RSyslog supports sophisticated queue options. At a minimum, read both of the following to comprehend them more fully:
- https://www.rsyslog.com/doc/master/rainerscript/queue_parameters.html
- https://www.rsyslog.com/doc/v8-stable/concepts/queues.html
Also helpful: https://rsyslog.readthedocs.io/en/latest/whitepapers/queues_analogy.html
A quick summary of queue parameters as they apply to actions (not rulesets):
Param | Action Q Default | Custom default | Disk-assisted in-memory Q | In-memory Q | Disk Q |
---|---|---|---|---|---|
queue.size |
1000 | 100000 | in-memory message count | overall message count | N/A |
queue.maxFileSize |
1M | on-disk file fragment size | N/A | on-disk file fragment size | |
queue.maxDiskSpace |
0 (no limit) | 1073741824 (1G) | on-disk message storage use | N/A | message storage use |
queue.highWaterMark |
90% of queue.size (900) | in-memory message count | N/A | N/A | |
queue.lowWaterMark |
70% of queue.size (700) | in-memory message count | N/A | N/A | |
queue.discardMark |
80% of queue.size (800) | 95000 (95%) | in-memory message count | overall message count | N/A? |
queue.fullDelaymark |
97% of queue.size (970) | in-memory message count | overall message count | N/A? | |
queue.lightDelayMark |
70% of queue.size (700) | 0 (disabled) | in-memory message count | overall message count | N/A? |
Problems with defaults as they apply to disk assisted queue mode might be:
- Light delay (70%) starts well before the queue uses disk buffering (90% highWaterMark) and source client systems (inputs) may not have large buffers and end up discarding messages client side
- Messages begin to be discarded before the queue uses disk buffering if
queue.discardSeverity
is set to anything lower than the default of 8.
Threading.
Param | RSyslog Default | Custom default |
---|---|---|
queue.workerThreads | 1 | 4 |
queue.workerThreadMinimumMessages | queue.size/queue.workerthreads | 0.8 * queue.size / queue.workerthreads (20000) |
Batching.
Param | Ruleset Q | Action Q | Custom default |
---|---|---|---|
queue.dequeueBatchSize | 1024 | 128 | 5000 |
queue.minDequeueBatchSize | 0 | 0 | 50 |
queue.minDequeueBatchSize.timeout | 1000 | 1000 | 100 |
When forwarding via syslog, RFC5424 is obviously the most sensible format to relay in.
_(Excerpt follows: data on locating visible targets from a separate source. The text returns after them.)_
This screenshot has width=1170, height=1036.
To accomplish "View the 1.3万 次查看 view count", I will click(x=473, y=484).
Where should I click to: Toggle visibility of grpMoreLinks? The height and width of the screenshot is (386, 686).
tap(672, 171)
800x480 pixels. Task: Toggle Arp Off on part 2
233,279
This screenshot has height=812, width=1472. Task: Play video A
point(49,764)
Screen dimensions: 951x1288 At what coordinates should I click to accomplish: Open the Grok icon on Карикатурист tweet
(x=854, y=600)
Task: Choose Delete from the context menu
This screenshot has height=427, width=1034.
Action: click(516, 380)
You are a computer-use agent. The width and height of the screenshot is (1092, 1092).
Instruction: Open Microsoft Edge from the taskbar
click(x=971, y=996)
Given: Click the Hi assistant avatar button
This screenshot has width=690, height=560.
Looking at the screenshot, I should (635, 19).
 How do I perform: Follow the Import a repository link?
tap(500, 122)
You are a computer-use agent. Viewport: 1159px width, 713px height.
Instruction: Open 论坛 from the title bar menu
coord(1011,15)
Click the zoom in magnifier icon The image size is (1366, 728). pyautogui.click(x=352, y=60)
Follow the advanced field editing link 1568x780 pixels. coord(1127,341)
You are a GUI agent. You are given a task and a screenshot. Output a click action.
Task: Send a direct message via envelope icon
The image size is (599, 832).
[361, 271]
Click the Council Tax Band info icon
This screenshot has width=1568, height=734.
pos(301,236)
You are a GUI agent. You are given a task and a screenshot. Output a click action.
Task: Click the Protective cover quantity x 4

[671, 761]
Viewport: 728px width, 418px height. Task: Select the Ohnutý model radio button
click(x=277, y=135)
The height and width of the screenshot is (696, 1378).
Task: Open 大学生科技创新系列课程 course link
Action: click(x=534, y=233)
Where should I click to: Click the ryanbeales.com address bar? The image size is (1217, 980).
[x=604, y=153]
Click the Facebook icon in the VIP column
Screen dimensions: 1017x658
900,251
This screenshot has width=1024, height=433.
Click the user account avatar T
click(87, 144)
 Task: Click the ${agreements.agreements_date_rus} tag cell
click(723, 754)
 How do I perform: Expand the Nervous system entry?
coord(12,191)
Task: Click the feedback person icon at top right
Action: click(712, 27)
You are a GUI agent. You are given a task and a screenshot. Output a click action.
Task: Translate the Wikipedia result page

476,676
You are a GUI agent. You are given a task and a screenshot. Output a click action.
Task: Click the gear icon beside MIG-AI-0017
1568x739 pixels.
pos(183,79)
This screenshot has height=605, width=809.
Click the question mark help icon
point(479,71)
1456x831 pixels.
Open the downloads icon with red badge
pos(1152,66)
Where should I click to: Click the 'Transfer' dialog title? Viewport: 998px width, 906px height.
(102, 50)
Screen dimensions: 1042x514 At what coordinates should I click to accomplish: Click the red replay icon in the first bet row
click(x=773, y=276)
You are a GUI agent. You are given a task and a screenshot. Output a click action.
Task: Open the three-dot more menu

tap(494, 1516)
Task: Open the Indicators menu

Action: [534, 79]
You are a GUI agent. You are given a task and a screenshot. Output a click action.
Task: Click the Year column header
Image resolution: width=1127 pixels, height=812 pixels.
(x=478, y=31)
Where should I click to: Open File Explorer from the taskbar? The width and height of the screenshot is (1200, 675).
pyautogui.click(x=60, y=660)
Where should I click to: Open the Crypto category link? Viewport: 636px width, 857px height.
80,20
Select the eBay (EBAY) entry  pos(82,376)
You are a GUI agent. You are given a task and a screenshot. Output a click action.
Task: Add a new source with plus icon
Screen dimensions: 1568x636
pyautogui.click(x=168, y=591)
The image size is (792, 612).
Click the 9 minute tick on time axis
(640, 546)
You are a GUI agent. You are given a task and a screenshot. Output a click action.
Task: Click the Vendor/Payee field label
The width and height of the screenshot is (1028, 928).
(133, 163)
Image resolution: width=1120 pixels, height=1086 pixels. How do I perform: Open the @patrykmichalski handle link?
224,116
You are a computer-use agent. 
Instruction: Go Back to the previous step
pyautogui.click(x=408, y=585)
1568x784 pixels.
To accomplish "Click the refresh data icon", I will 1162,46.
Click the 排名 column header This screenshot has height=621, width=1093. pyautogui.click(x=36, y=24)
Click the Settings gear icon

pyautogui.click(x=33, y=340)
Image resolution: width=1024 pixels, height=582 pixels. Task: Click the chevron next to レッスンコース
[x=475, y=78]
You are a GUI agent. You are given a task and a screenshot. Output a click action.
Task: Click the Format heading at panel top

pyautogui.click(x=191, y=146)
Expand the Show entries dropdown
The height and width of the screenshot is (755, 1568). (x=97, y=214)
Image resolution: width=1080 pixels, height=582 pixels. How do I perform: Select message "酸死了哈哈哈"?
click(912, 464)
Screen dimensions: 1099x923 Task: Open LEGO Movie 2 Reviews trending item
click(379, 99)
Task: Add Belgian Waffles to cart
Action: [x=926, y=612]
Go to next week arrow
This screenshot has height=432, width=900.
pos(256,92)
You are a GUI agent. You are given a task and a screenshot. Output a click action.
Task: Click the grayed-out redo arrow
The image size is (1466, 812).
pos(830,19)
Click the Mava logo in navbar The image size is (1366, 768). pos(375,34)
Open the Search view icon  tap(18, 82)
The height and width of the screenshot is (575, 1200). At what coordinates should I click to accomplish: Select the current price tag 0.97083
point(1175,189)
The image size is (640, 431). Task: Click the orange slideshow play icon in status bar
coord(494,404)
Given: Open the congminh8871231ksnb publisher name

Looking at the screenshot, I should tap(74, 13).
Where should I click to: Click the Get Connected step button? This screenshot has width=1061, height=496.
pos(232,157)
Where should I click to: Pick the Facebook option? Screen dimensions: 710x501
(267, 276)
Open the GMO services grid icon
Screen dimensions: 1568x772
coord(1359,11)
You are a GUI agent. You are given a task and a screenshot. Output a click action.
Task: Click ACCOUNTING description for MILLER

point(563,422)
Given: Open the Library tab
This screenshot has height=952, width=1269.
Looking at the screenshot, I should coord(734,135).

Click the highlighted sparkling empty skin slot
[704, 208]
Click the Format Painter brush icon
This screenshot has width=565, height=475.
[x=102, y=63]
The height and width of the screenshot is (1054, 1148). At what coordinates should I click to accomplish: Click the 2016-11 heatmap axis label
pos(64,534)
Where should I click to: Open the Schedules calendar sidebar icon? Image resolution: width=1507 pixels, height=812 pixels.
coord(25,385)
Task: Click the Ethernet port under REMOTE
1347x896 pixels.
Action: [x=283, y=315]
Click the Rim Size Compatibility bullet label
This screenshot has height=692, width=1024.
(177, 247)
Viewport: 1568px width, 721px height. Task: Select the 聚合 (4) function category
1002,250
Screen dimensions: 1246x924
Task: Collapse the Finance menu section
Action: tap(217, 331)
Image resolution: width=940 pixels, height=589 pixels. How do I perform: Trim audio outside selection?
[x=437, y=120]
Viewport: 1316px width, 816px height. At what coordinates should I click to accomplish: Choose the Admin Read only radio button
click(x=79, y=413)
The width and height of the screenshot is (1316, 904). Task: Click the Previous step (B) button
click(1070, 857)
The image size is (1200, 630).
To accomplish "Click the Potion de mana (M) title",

RFC3164 is not a proper standard and made poor choices with regard to the time-stamp convention. While "Mmm dd hh:mm:ss" is human readable, it lacks the year, sub-second accuracy and timezone info.
When forwarding to kafka, format choices are more complex:
-
Forward in RFC5424 format and assume downstream system will parse and transform?
-
Forward in JSON format?
- Use RSyslog's own
template_StdJSONFmt
or thejsonmesg
property? - Try replicate lumberjack/logstash default output JSON format based on the syslog input plug-ins for logstash? See:
- Use RSyslog's own
The current choice is leaving the message in RFC5424 text format as the payload. TODO: If mapped to JSON, a full raw
payload type field could be preserved in case downstream systems already expect raw syslog. Future work could consider more efficient encoded binary formats like AVRO.
http://www.rsyslog.com/doc/master/configuration/modules/omkafka.html
- https://sematext.com/blog/2015/10/06/recipe-rsyslog-apache-kafka-logstash/
- https://www.drivenbycode.com/how-truecar-uses-kafka-for-high-volume-logging-part-2/
As a use-case for provenance, the message's origin IP, DNS reverse lookup, and time received filed would be useful meta-data. Unfortunately, this doesn't seem to be well standardised, and in addition, it's not clearly documented if rsyslog has a property for the source system's client certificate.
Adding meta-data to every message can also increase per-message size with highly redundant data - e.g. an extra 200 bytes of structured data elements added to each message. This additional overhead can be justified if per message provenance is important. In addition, compression can help compensate.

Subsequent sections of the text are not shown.